* Tasks to carry out *
1) In the article on the Science Policy Fellows Program, graduate students are paired with professors from which school?
2) Summarize the article on the Science Policy Fellows Program in two sentences.

An overview of the Science Policy Fellows Program, plus how it influenced the inaugural fellows
By Sarah Pfledderer | GPS News
Hermes Taylor-Weiner perhaps explains the purpose of the Science Policy Fellows Program best. In brief, it allowed him to look at his research through a lens other than his lab goggles.
“As a basic scientist, it is easy to lose sight of the bigger picture,” he said. “The Science Policy Fellows Program gave me the opportunity to see how the technologies I work with on the bench top are affecting people today.”
Taylor-Weiner, who in June earned a Ph.D. in bioengineering from UC San Diego Jacobs School of Engineering (JSOE), was one of two doctoral candidates to complete the inaugural program. Negin Nazarian, who also in June earned a Ph.D. in mechanical and aerospace engineering, is the other.
Open to graduate students from UC San Diego’s JSOE, Scripps Institution of Oceanography (SIO) and the School of Medicine (SOM), the Science Policy Fellows Program pairs such students with professors at the School of Global Policy and Strategy (GPS). The faculty adviser aids them to explore the policy implications of their scientific research throughout an academic year.
The program itself was created with the university’s strategic plan top of mind, said GPS Assistant Dean Wendy Hunter Barker, program administrator.
“It calls on us to work across disciplines to produce the highest quality research and best possible applications of that research,” Hunter Barker said of the strategic plan. “The Science Policy Fellows Program does just that. This program builds ties across campus. Every tie created could potentially yield a future collaborator that could lead to the discovery of the next breakthrough or important advance.”
In many respects, this year’s fellows are proof of that.
The inaugural projects
While Taylor-Weiner’s Ph.D. research centered on stem cell differentiation, his Science Policy Fellows project put a policy twist on that by examining unregulated stem cell clinics that sell unapproved treatments in the U.S.
Working alongside GPS Professor Joshua Graff Zivin, the program allowed him to not only look at his research differently but also draw new results from it.
“I was surprised to learn how prevalent unregulated stem cell clinics are in the U.S.,” Taylor-Weiner said. “Many stem cell scientists think stem cell tourism is a problem mostly in other countries with less regulatory oversight. The reality is that the U.S. has more stem cell tourism clinics than any other country in the world.”
And better yet, those results put him on path to be published in the New England Journal of Medicine. The article evaluates the legal justifications stem cell clinics use for avoiding U.S. Food and Drug Administration regulations and proposes new policies for protecting patients.

* Record set *
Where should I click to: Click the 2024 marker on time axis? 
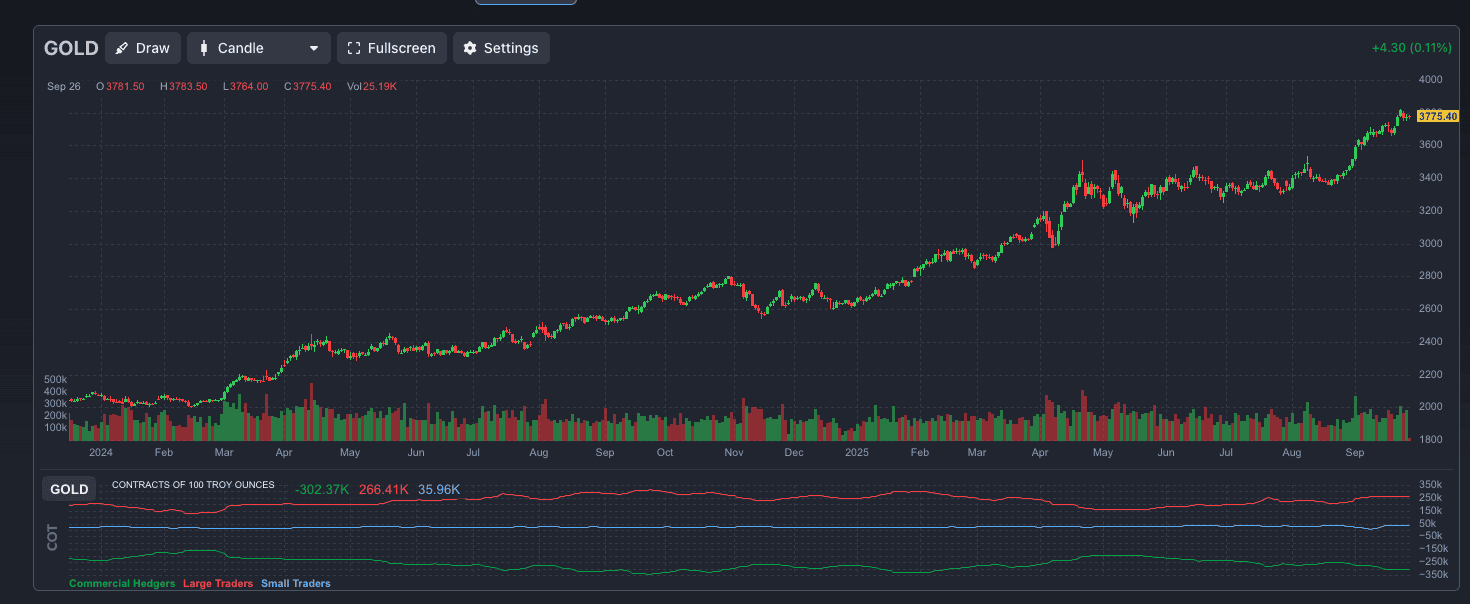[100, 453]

---

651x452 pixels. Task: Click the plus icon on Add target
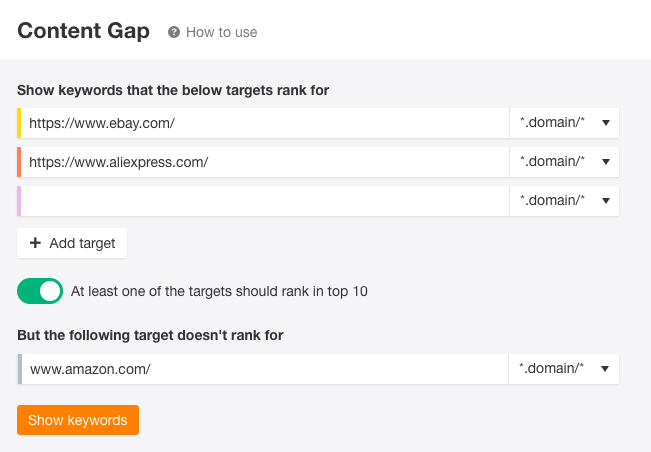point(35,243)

* Answers to the tasks *
1) They are paired with professors at UC San Diego's School of Global Policy and Strategy (GPS).

2) The Science Policy Fellows Program pairs graduate students from UC San Diego's JSOE, SIO and School of Medicine with School of Global Policy and Strategy professors, who help them explore the policy implications of their scientific research over an academic year. Hermes Taylor-Weiner and Negin Nazarian completed the inaugural program, and Taylor-Weiner's project with Professor Joshua Graff Zivin on unregulated U.S. stem cell clinics put him on path to publication in the New England Journal of Medicine.